I, for one, take great pleasure in solving these puzzles, no matter what the quality. More pleasure comes from cracking a well constructed, well loved toughie than a more straightforward, simpler thematic crossword, that's undeniable, but for me there is always pleasure of some degree to be had from solving a clue a cleverer person than me has written and filling in empty cells with letters. At the beginning of solving the anticipation of what's to come and what needs to be done is the same every time, no matter how tough or superior the clues are, and with the highlighting or manipulation of words and cells and letters and who know's what else, the delight in solving the endgame is simply satisfying, mixed with the feeling of having achieved something. I take pleasure in solving a puzzle that the setter and editors of one of the most highly respected crossword series presents to me to be solved. Yes, my pleasure in solving Samuel's Spiral recently was greater than that experienced from Jago's offering, but now and again I like to fill a grid quickly because doing that brings its own satisfaction.

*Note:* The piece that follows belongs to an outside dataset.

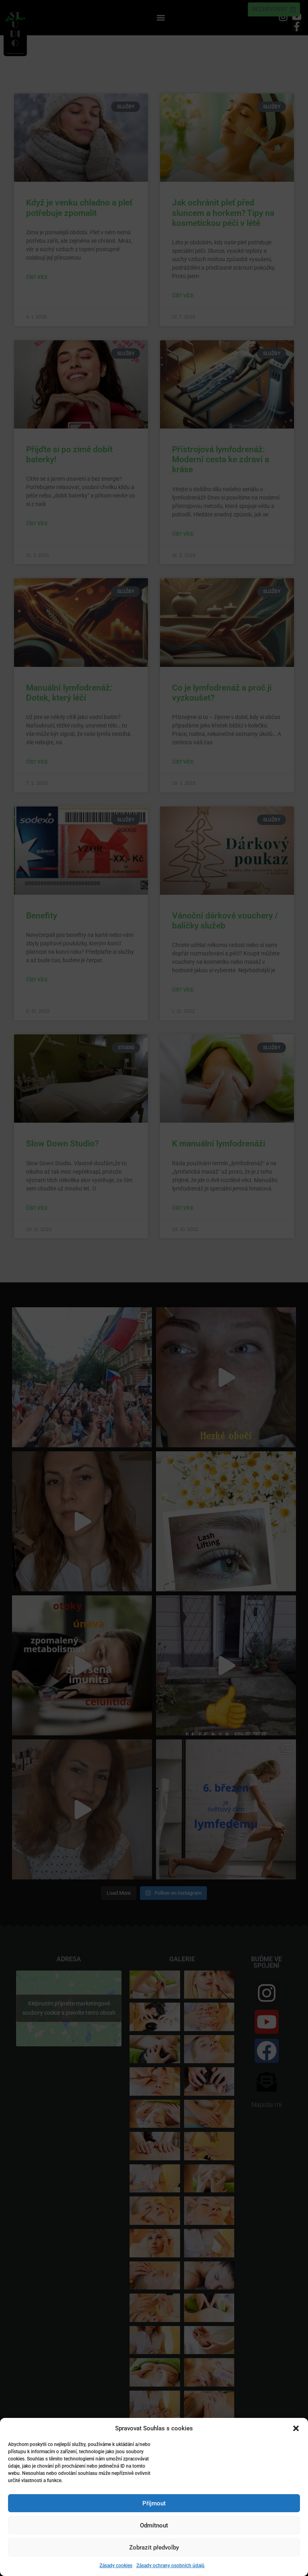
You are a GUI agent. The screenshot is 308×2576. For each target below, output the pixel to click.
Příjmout (154, 2503)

Some of you think this one is inferior? You're entitled to that opinion and no, it wasn't of high quality, but it was still a Listener. And a crossword with a blank grid to be filled by tapping into our intellect, however deep we have to go, is a pleasure every time. And I'd like to think that if a lot of the solvers out there who thought this to be disappointing were presented with a blank sheet of paper and a pencil and were asked to create their own thematic crossword from scratch, they would do a lot worse than today's.